The upside of my process is that I am able to brain-dump everything from my character arcs and my worldbuilding to some specific gems of lines into one place in the beginning. Often my stories will surprise me, but rarely do they go wildly off the rails from my initial planning phase. (Except for particularly big plehs.)

The downside is that somewhere in doing all that mental preparation, I often lose steam on the enthusiasm part of the project. By the time I’ve documented all the twists and turns, figured out the exact right notes to play in the emotional scenes, adjusted my tempo and timing of chapters — that starburst of excitement has faded. The original idea is still there, carefully written out, but no longer feels so warm and all-encompassing. It feels more like a duty now, a homework assignment.

And that is why I often get stuck at the beginning of projects. Or at the end — when there are no more surprises for me and it’s just typing out the inevitable conclusion of all that’s come before.

There’s no real correlation I can find between the amount of pre-work I do and the chances of running out of steam. The MCU I did probably as much outlining and prep as I’ve done for any 3 projects and I still finished the first novel of it in something like 7 weeks. Other times my whole outline will be 8 lines of “this, then that, then the other thing, then splat, the end” and I can’t get past chapter 4. Sometimes the story comes out and sometimes it doesn’t. Sometimes the outlines and planning are vast and sometimes they’re not.

But one thing they do have in common is a moment of doubt.

Between the original idea and the first attempt at a draft, there’s always a question. “Is this really worth doing?

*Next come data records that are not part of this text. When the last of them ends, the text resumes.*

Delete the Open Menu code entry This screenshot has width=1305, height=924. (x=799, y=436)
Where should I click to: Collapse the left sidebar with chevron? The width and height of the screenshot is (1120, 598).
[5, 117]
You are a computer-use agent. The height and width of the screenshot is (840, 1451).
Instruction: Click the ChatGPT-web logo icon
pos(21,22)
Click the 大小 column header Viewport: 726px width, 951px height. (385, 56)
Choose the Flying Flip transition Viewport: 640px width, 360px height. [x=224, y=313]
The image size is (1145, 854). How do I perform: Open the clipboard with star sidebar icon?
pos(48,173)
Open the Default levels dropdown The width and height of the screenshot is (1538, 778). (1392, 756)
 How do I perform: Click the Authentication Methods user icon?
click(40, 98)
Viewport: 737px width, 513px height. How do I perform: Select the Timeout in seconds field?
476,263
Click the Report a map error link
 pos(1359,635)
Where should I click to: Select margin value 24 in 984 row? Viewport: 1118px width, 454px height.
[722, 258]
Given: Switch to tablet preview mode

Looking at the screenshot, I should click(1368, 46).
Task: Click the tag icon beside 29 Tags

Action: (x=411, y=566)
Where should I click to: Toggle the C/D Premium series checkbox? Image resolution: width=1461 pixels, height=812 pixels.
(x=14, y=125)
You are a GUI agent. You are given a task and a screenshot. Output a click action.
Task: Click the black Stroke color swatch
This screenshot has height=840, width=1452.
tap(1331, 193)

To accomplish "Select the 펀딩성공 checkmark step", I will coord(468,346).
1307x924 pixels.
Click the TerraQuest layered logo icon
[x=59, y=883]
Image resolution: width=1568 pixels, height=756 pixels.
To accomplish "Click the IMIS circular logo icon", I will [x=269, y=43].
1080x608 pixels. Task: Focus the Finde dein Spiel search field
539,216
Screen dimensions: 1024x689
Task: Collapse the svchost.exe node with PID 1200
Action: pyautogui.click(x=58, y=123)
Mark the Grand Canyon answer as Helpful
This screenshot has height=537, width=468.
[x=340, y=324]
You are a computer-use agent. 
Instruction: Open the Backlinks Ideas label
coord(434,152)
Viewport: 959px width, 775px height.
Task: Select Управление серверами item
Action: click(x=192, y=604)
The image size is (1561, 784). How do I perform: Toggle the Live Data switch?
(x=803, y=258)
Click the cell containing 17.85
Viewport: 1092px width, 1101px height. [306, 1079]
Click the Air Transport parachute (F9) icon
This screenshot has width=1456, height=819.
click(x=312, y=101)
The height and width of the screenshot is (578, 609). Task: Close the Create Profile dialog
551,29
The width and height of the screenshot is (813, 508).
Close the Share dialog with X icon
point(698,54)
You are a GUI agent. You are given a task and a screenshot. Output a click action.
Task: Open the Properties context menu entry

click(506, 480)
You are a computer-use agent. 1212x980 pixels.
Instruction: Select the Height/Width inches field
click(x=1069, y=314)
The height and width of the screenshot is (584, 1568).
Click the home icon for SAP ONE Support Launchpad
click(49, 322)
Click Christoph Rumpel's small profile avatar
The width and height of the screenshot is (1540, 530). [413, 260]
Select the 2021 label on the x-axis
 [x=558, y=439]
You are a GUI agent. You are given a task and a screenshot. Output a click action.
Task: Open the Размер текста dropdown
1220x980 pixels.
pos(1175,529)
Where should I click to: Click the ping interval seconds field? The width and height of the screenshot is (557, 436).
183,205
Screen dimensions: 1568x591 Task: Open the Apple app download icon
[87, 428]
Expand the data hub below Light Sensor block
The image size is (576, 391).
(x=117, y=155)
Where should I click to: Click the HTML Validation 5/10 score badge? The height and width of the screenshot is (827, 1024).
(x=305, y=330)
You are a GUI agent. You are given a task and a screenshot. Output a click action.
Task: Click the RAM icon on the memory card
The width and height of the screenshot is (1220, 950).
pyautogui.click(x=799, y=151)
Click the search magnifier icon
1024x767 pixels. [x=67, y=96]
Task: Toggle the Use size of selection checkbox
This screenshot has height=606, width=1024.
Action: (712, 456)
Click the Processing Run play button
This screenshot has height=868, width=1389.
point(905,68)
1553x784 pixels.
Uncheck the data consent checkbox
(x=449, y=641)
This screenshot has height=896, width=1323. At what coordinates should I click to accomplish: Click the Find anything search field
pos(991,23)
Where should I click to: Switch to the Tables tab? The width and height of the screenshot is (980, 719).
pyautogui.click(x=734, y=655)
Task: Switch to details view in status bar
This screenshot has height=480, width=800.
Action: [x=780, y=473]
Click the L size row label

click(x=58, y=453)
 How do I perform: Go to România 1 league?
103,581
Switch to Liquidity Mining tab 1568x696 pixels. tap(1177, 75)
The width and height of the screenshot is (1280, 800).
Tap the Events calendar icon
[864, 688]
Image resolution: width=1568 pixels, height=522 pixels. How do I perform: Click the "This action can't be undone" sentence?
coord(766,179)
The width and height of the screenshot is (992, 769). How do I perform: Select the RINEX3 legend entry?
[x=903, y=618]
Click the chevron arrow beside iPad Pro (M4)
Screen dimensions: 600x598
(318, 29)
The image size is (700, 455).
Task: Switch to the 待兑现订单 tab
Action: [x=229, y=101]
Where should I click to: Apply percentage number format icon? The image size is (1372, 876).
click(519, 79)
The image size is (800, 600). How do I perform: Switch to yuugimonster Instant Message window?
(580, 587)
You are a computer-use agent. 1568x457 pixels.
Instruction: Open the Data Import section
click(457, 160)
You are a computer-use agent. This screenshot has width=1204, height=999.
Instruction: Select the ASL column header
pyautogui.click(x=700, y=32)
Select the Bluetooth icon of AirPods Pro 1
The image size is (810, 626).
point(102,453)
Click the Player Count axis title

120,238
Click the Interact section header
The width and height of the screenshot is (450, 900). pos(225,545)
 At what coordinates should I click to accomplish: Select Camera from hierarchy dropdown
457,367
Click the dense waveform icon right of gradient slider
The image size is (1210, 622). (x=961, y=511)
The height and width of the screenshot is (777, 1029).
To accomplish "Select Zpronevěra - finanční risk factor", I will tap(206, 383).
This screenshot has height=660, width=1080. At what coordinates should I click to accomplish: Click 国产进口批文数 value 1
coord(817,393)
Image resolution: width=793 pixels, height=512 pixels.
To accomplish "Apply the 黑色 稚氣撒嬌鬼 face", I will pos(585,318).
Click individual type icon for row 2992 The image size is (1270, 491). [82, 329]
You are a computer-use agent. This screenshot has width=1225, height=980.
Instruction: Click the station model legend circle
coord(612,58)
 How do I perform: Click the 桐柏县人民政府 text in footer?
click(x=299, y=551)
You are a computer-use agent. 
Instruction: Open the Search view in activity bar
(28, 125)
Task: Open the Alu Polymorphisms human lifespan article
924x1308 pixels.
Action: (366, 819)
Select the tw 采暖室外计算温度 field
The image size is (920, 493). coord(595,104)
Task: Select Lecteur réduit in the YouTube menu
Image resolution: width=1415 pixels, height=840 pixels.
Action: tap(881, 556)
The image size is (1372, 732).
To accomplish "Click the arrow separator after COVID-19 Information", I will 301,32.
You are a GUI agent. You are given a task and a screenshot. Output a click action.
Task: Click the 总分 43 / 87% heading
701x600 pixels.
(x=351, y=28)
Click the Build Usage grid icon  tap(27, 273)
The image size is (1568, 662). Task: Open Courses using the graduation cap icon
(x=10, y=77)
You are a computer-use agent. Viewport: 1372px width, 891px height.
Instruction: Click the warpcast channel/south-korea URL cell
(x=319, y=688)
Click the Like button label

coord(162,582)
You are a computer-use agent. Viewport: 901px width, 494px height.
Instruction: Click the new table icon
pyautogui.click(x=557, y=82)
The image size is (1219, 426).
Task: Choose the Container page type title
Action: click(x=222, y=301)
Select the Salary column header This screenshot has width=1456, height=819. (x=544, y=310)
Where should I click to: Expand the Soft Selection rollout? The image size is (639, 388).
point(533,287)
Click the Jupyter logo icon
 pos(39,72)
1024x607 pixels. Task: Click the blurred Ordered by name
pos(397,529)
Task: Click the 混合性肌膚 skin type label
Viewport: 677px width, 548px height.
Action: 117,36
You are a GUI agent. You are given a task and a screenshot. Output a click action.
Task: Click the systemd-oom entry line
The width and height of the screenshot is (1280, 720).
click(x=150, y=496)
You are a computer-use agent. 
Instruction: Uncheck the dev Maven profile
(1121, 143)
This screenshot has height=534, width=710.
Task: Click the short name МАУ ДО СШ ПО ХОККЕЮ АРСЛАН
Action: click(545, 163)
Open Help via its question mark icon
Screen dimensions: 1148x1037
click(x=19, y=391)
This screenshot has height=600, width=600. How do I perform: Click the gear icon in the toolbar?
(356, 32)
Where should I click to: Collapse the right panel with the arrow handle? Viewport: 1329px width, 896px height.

Is it any good?”

I’m learning not to let that question stop me, but it does sometimes. Especially if what I’m having trouble with is the beginning. Often I know more clearly where I’m going than where to begin, and so there are fits and starts before I find the right scene, the right line, the right moment to start the tale. And if I stumble, if I false start that moment…sometimes the doubt gets louder.

“Isn’t this boring? Isn’t this just a flash of an idea but no substance worth the time? Isn’t this something someone else could do better? Shouldn’t I just stop?”

You can see from my writing totals over the years how often I’ve put those questions aside, but you can’t see how often I haven’t been able to. I don’t count works unless they’re finished. My file of begun-but-left-idle stories is BIG.

And yet.

And yet and yet and yet…

Here we are again. Even as my beta group finishes reading the UF draft (and they like it!!!) and I prepare to make the final major edits before the query process (ugh save me I hate it sooooo), another idea came to me. The idea started with a villain’s motivation. And grew like a star forming from dust, drawing in disparate pieces until I had a fantasy world with thousands of years of history and culture slowly evolving to the detante in which my story is set. I have characters, a naming convention (I’m really pleased by this; I hate coming up with fantasy names), a central conflict which is only a single melody in the wider world’s ongoing symphony…

And I stopped.

Well, no. I wrote half of a chapter, but I hate all of it and need to start over. It doesn’t begin where it should and the beginning doesn’t move what needs to move.

But here I am again. Picking up the prism and turning it sideways. When I get it right, the light will strike and I’ll see a rainbow.

Every act of writing is an act of courage against doubt, of determination against doubt, of discipline against frustration. And of feeling. Of loving characters, of searching for the way to be heard, of hoping to reach someone else through the pages and screens.

This is my act of creation. And it scares me every time, even after a score of novels and a literal hundred shorter works. The risk is always the same. The doubt is always present.

But stories need to be told and people need to be able to find them. And I need to tell this one even without fully knowing why yet. My outline doesn’t tell me what I’ll get from the experience, after all.

Guess I better get back to it and find out.